> **WHAT THE TASK ASKS**
Using the records below, reproduce exactly the lines from the one containing "Screen dimensions: 640x462" through the end, and nothing more; skip the images.

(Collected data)
_____
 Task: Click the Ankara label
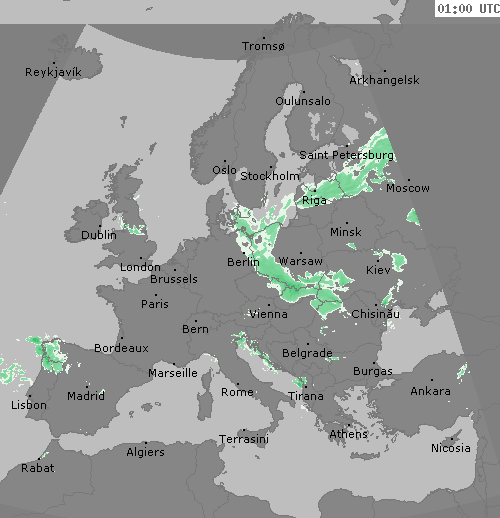430,391
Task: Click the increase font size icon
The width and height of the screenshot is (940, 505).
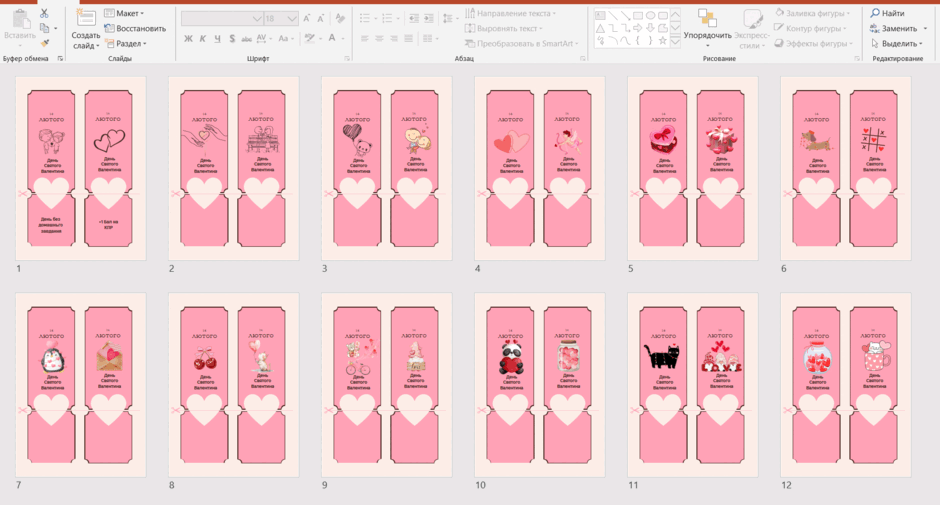Action: click(307, 19)
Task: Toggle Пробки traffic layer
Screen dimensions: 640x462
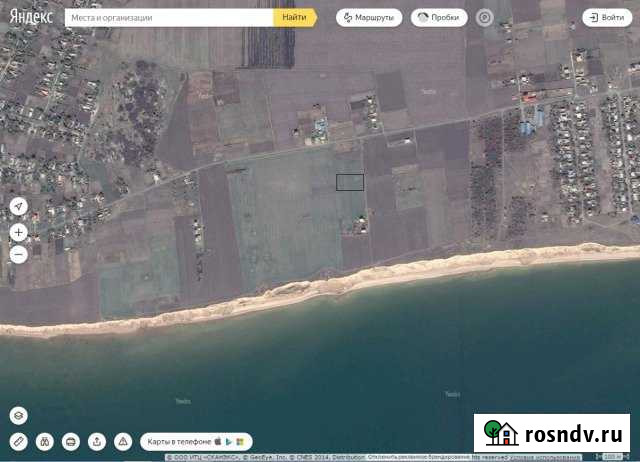Action: click(x=437, y=17)
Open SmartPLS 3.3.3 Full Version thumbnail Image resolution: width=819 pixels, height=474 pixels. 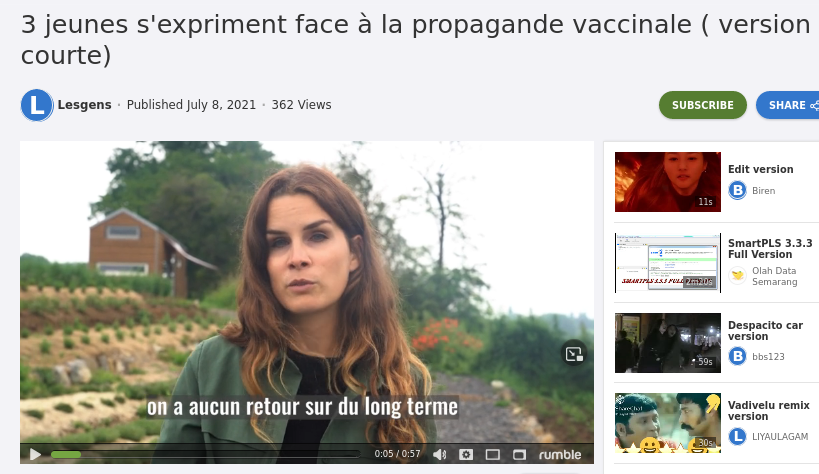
_____
> **EXERCISE SOLUTION**
Screen dimensions: 640x462
Action: click(x=437, y=17)
Open SmartPLS 3.3.3 Full Version thumbnail Image resolution: width=819 pixels, height=474 pixels. 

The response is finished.